A melhor forma de determinar um espaço turístico, de acordo com Boullón, é através do método empírico, pelo qual se pode observar a distribuição dos atrativos turísticos e da planta turística no território, visando detectar os agrupamentos e concentrações que se destaquem. Assim, se pode encontrar os componentes do espaço turístico, os quais, no modelo teórico de Boullón (1997), são os seguintes, em escala descendente quanto ao tamanho de sua superfície: Zona; Área; Complexo; Centro - Centro de distribuição, Centro de estadia, Centro de escala, Centro de excursão; Unidade; Núcleo; Conjunto; Corredor - Corredor de traslado, Corredor de estadia.

A negação da região turística, de acordo com Ivars, contrapõe-se aos postulados da regionalização a partir da noção de espaços econômicos dotados de um certo grau de homogeneidade, que deu lugar ao conceito de regiões econômicas homogêneas, sustentadas na especialização econômica em uma determinada atividade produtiva e suas repercussões na organização territorial.

A vinculação da ordenação territorial com a atividade turística é evidente, na medida em que o turismo desempenha um papel fundamental na organização territorial e, por sua vez, o território constitui um recurso essencial para a produção e o consumo turísticos.
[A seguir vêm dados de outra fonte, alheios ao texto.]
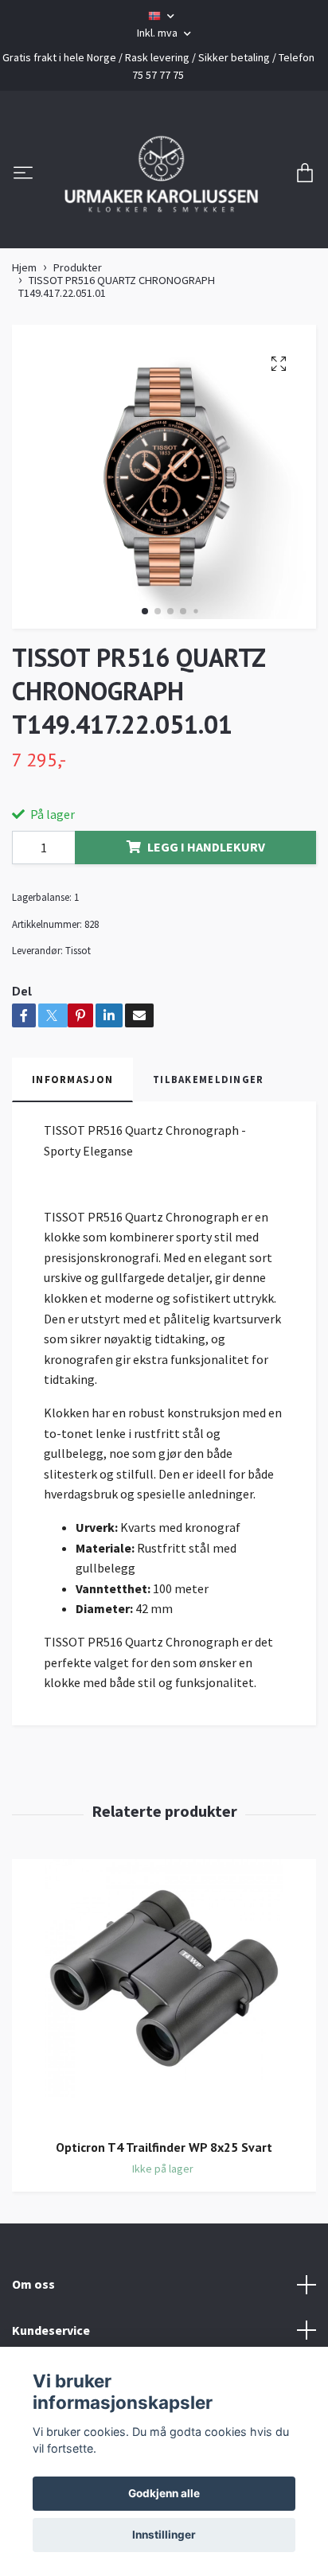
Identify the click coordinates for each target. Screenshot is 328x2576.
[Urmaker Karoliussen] (164, 224)
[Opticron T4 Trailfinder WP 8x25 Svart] (164, 2093)
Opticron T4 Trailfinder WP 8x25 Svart (164, 2247)
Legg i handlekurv (206, 948)
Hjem (24, 368)
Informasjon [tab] (72, 1180)
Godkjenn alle (164, 2493)
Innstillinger (164, 2534)
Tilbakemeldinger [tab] (208, 1180)
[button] (145, 712)
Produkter (77, 368)
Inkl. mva (158, 32)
Portanto, resulta totalmente lógico que a região turística, derivada do conceito genérico de região geográfica e concebida como um espaço diferenciado como conseqüência da implantação territorial do turismo constitua um conceito útil para o planejamento e gestão do turismo, [tradução livre nossa]. (IVARS, 2003, p. 47).
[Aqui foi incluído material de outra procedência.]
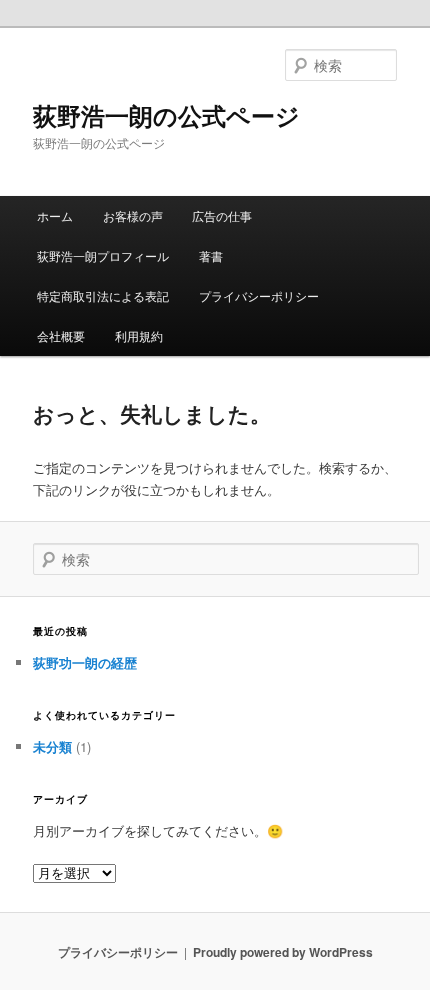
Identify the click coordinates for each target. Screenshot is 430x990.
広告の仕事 (222, 215)
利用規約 (139, 335)
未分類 (52, 746)
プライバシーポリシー (259, 295)
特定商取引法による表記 (103, 295)
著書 (211, 255)
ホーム (55, 215)
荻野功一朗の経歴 (85, 662)
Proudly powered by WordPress (283, 952)
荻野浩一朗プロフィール (103, 255)
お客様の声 (133, 215)
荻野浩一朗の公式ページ (166, 115)
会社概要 (61, 335)
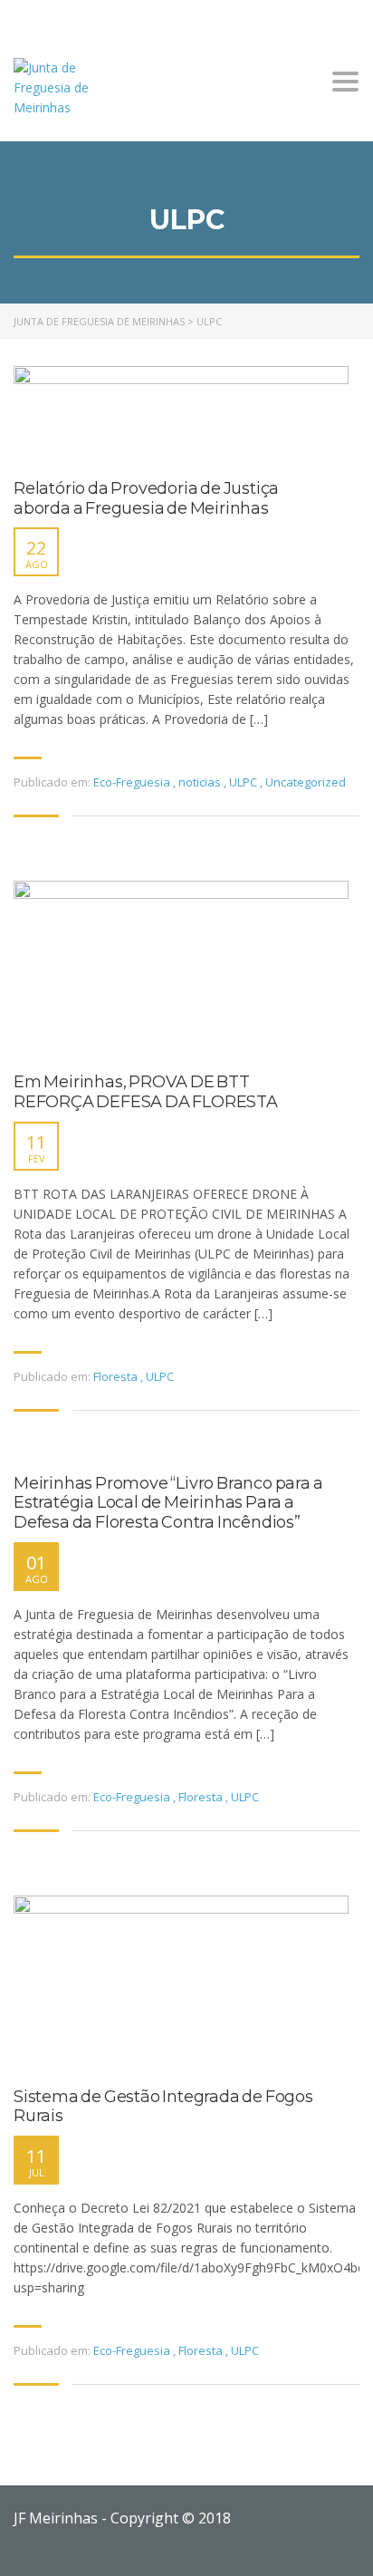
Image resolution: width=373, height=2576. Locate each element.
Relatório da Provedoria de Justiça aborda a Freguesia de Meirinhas (146, 498)
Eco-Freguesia (131, 782)
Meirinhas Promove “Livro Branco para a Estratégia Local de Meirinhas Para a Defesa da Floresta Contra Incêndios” (168, 1503)
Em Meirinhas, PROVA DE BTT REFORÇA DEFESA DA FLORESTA (146, 1092)
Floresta (115, 1376)
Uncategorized (305, 782)
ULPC (243, 782)
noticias (199, 782)
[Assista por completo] (181, 414)
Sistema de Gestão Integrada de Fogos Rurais (163, 2107)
Desde uma perspectiva conceitual, segundo Ivars, os elementos básicos de uma região turística estariam integrados por limites regionais definidos; vias de acesso desde os mercados de origem, especialmente em vias de entrada de natureza estratégica – portões da região turística e vias de comunicação internas – corredores de circulação; uma série de zonas de destino que compreendem atrativos e serviços turísticos; e um hinterland sem atrativo turístico.

Complementando os elementos acima citados, aponta-se, com Ivars (2003), outros critérios para a delimitação das regiões turísticas:

 a região deve ter um conjunto de características culturais, físicas e sociais que gerem uma identidade regional;

 deve haver uma adequada infra-estrutura turística e oferta de serviços para permitir o desenvolvimento turístico e satisfazer as necessidades dos turistas;

 a região deve ser maior que um destino ou uma única atração;

 a região deve possuir os atrativos suficientes para atrair turistas atual ou potencialmente;

 a região tem que ter a capacidade de criar uma agência de desenvolvimento e ações promocionais para fortalecer o desenvolvimento turístico;

 a região deve ser acessível para uma massa populacional importante.
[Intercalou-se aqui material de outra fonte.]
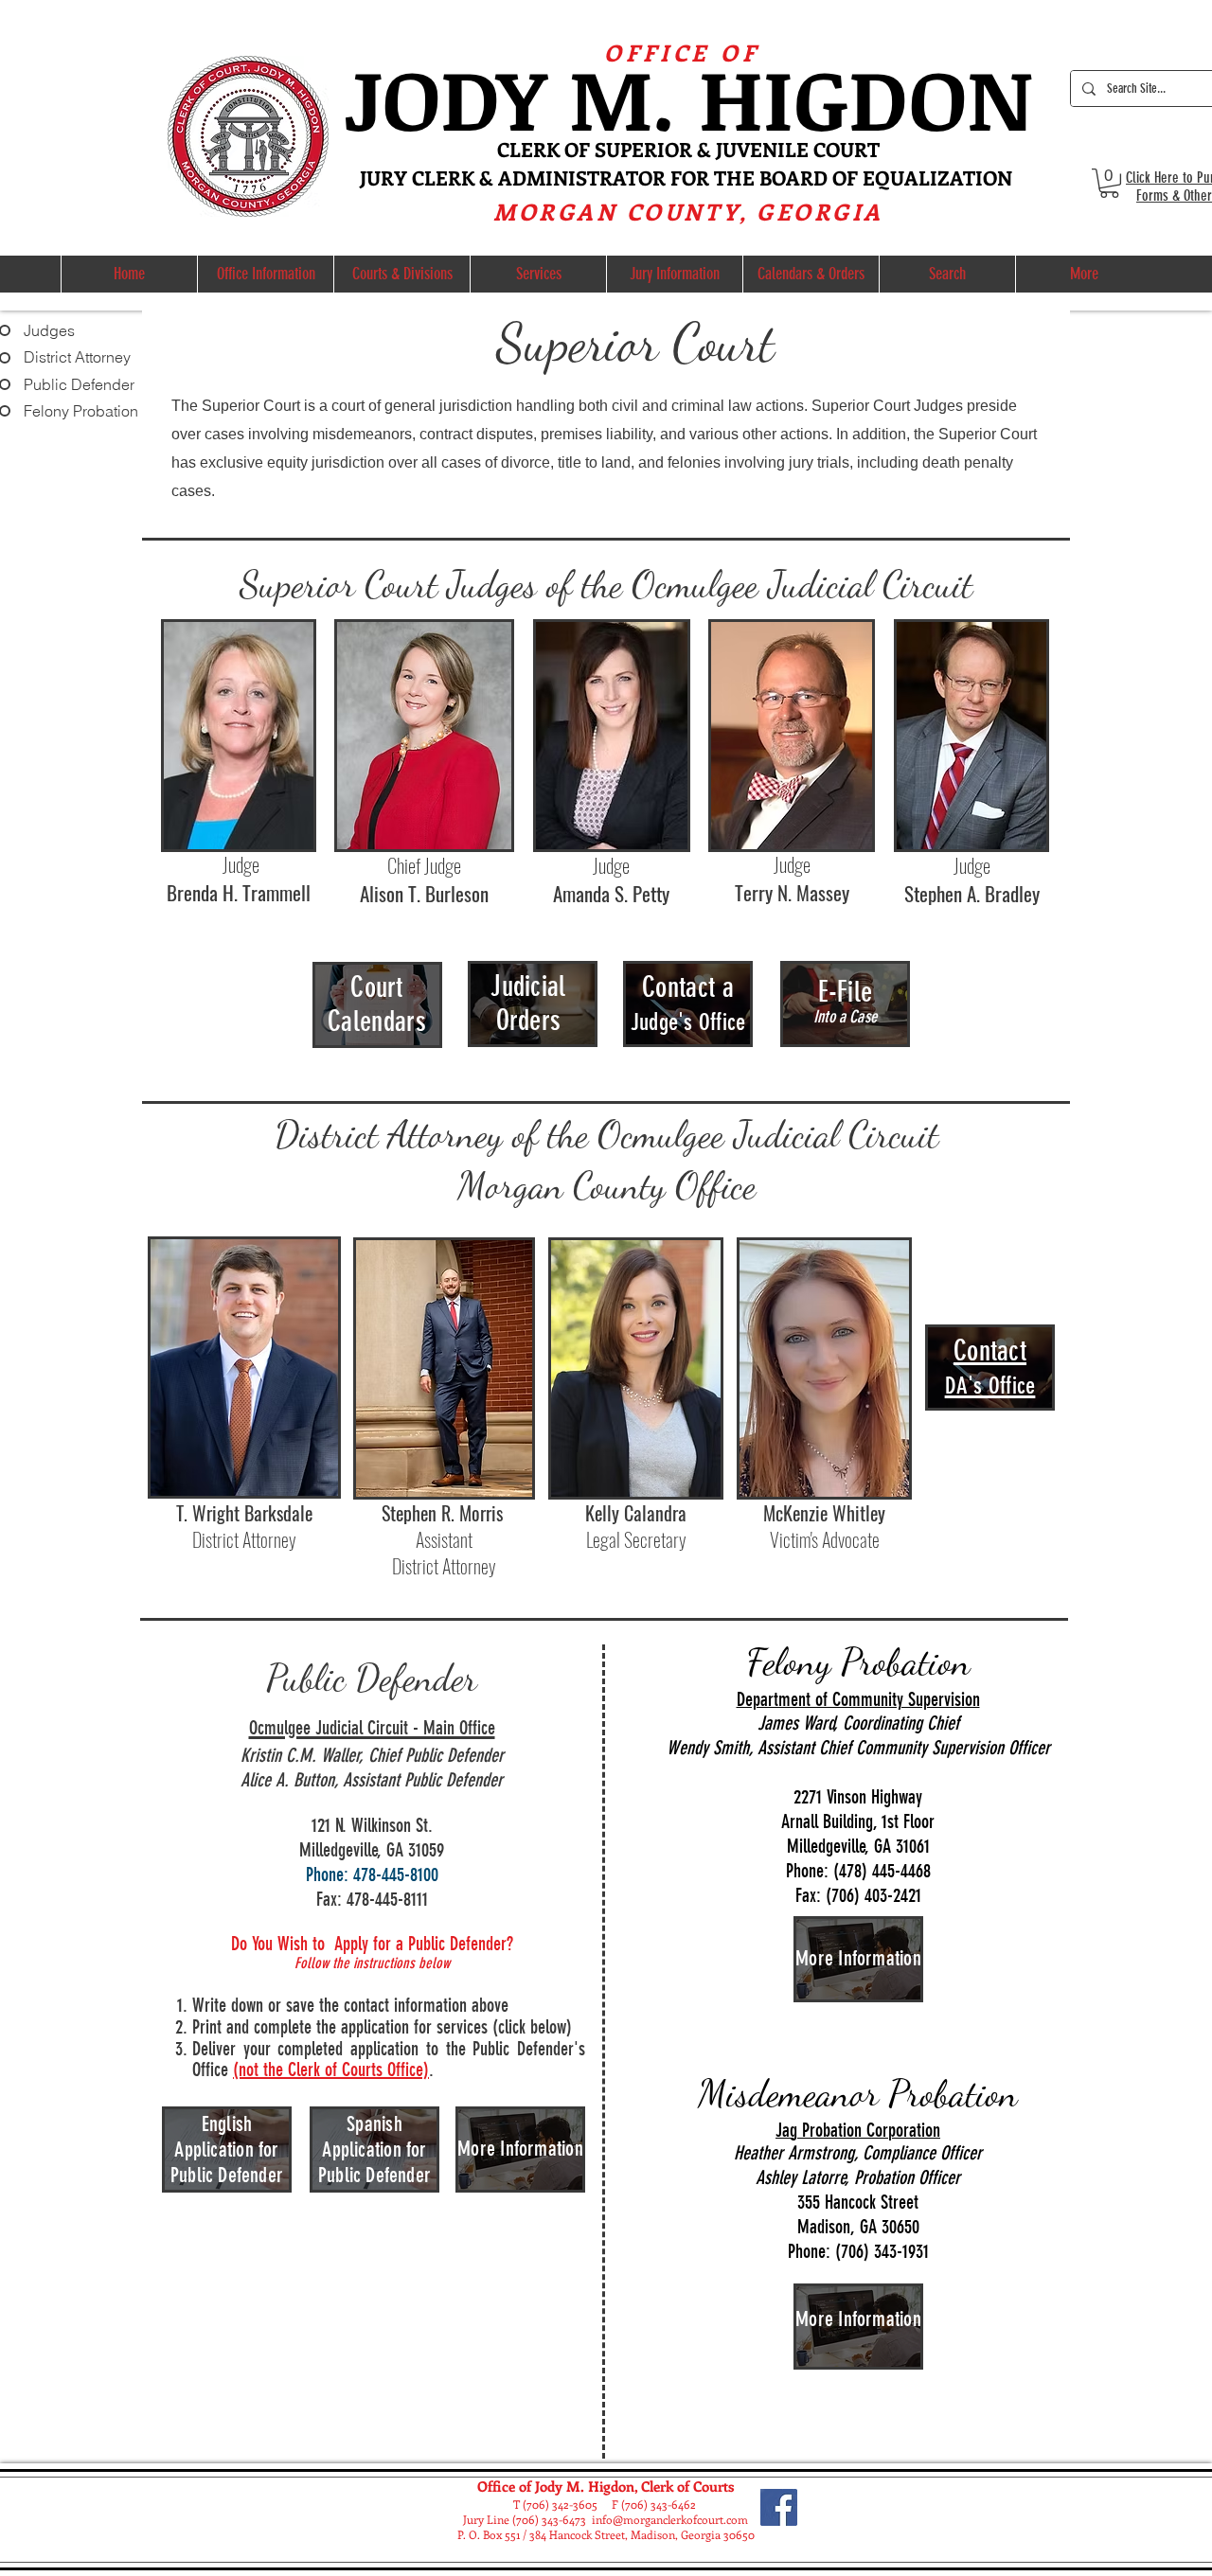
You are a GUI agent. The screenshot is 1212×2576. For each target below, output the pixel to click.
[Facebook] (778, 2507)
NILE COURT (821, 148)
Ivars alerta que não se deve confundir a escala regional com a sub-regional ou a local, à qual corresponderiam as zonas de destino, que, por sua vez, estariam integradas, em número variável, dentro do conceito de região turística.

Ivars (2003), apresenta o modelo de região de destino de Dredge, que tem como importante aporte os seus elementos componentes e os tipos de regiões resultantes (Figura 3.7):

 mercados emissores de turismo – lugar de residência habitual dos turistas, incluído no modelo para destacar a interdependência entre os mercados e os destinos;

 nodos – constituídos por dois elementos principais que são interdependentes, complexos de atrações e oferta de serviços. Os nodos se hierarquizam segundo sua capacidade de atração e estabelecem sinergias reforçando a imagem da região e complementando-se entre si;

 distritos – compreendem um ou mais nodos com estilos ou ambientes turístios dominantes, poderiam ser considerados como uma conjunção de nodos que compartilham uma orientação turística similar;

 rotas circulatórias – permitem o movimento de turistas entre os complexos das atrações e os serviços;

 portas ou portões – zonas de chegadas a uma região de destino situadas nas rotas de circulação inter-regional.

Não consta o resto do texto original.